The experienced programmer will probably wonder what happens when Exscript.util.match.first_match() does not find a match. The answer is: It will return a tuple None, None. In other words, no matter what happens, the one liner can not fail, because Exscript.util.match.first_match() always returns a tuple containing the same number of elements as there are groups (bracket expressions) in the regular expression. This is more terse than the following typical regular idiom:

match = re.match(r'^(\S+)\s+(\S+)', conn.response)
if match:
    print match.group(1)

Similarly, the following use of Exscript.util.match.any_match() can never fail:

from Exscript.util.start import quickstart
from Exscript.util.match import any_match

def do_something(job, host, conn):
    conn.execute('ls -l')
    for permissions, filename in any_match(conn, r'^(\S+).*\s+(\S+)$'):
        print "The filename is:", filename
        print "The permissions are:", permissions

quickstart('ssh://localhost', do_something)

Exscript.util.match.any_match() is designed such that it always returns a list, where each item contains a tuple of the same size. So there is no need to worry about checking the return value first.

Advanced queueing and reporting

Exscript.Queue is a powerful, multi-threaded environment for automating more complex tasks. It comes with features such as logging, user account management, and error handling that make things a lot easier. The above functions Exscript.util.start.start() and Exscript.util.start.quickstart() are just convenience wrappers around this queue.

In some cases, you may want to use the Exscript.Queue directly. Here is a complete example that also implements reporting:

#!/usr/bin/env python
from Exscript import Queue, Logger
from Exscript.util.log import log_to
from Exscript.util.decorator import autologin
from Exscript.util.file import get_hosts_from_file, get_accounts_from_file
from Exscript.util.report import status, summarize

logger = Logger()  # Logs everything to memory.


@log_to(logger)
@autologin()
def do_something(job, host, conn):
    conn.execute('show ip int brie')

# Read input data.
accounts = get_accounts_from_file('accounts.cfg')
hosts = get_hosts_from_file('hostlist.txt')

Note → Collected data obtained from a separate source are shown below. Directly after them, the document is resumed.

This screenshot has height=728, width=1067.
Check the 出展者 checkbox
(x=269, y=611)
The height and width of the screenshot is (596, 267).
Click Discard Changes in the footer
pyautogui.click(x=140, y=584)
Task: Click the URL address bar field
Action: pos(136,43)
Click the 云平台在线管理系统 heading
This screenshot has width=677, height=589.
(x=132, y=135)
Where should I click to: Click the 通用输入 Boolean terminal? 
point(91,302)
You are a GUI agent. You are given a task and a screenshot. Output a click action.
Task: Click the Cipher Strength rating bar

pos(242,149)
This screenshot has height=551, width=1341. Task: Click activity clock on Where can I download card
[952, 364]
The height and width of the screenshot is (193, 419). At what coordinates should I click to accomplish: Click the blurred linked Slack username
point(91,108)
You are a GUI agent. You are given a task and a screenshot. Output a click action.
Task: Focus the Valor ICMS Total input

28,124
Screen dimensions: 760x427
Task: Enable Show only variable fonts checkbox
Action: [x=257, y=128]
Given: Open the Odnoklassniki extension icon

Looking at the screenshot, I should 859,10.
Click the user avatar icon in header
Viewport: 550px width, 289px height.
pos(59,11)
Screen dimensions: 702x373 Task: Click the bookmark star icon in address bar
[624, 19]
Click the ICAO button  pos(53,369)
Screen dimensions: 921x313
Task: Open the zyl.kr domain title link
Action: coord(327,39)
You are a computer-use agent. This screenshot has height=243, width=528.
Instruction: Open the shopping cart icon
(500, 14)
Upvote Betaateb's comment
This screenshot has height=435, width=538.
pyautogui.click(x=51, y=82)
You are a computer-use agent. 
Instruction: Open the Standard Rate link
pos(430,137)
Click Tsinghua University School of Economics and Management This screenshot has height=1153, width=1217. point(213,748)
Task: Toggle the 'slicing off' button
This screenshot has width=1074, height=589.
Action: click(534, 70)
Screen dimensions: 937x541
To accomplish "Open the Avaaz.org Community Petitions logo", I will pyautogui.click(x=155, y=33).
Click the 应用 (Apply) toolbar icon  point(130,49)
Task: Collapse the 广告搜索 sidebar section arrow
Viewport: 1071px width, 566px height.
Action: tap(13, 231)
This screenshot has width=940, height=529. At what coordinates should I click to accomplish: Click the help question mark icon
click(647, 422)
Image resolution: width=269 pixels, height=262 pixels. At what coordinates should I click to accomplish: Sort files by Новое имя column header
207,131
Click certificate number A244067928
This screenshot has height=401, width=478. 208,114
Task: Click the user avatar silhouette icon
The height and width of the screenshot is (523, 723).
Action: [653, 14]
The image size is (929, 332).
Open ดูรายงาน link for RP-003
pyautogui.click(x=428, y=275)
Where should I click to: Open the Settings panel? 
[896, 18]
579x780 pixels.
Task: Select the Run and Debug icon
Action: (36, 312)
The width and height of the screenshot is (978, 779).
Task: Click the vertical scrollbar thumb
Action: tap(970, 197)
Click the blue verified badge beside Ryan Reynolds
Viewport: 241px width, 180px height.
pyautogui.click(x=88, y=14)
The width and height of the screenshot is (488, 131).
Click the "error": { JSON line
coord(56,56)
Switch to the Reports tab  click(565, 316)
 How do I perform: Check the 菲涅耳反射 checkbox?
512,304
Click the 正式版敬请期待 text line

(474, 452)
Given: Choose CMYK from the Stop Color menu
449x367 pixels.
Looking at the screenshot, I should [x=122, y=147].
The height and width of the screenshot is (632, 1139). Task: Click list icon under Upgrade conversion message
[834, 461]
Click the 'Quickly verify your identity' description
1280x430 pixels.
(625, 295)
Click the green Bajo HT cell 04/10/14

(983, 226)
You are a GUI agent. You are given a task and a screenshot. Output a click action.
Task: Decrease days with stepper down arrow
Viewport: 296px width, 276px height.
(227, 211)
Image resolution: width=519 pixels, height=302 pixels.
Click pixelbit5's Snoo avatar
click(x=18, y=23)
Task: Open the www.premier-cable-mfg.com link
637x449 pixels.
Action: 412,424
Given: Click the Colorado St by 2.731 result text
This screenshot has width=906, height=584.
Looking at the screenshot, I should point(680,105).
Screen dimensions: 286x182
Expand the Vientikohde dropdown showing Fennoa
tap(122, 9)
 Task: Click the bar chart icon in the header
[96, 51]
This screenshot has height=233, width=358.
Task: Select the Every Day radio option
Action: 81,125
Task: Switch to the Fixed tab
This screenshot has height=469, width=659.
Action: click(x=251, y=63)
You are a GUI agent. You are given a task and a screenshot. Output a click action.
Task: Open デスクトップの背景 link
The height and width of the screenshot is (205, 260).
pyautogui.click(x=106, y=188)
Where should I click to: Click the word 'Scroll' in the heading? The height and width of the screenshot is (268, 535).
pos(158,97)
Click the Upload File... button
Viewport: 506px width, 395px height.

# Run do_something on each of the hosts. The given accounts are used
# round-robin. "verbose=0" instructs the queue to not generate any
# output on stdout.
queue = Queue(verbose=5, max_threads=5)
queue.add_account(accounts)     # Adds one or more accounts.
queue.run(hosts, do_something)  # Asynchronously enqueues all hosts.
queue.shutdown()                # Waits until all hosts are completed.

# Print a short report.
print status(logger)
print summarize(logger)

Emulating a remote device

Exscript also provides a dummy protocol adapter for testing purposes. It emulates a remote host and may be used in place of the Telnet and SSH adapters:

from Exscript.protocols import Dummy
conn = Dummy()
...

In order to define the behavior of the dummy, you may define it by providing a Python file that maps commands to responses. E.g.:

def echo(command):
    return command.split(' ', 1)[1]

commands = (
('ls -l', """
-rw-r--r-- 1 sab nmc 1906 Oct  5 11:18 Makefile
-rw-r--r-- 1 sab nmc 1906 Oct  5 11:18 myfile
"""),

(r'echo [\r\n]+', echo)
)

Note that the command name is a regular expression, and the response may be either a string or a function.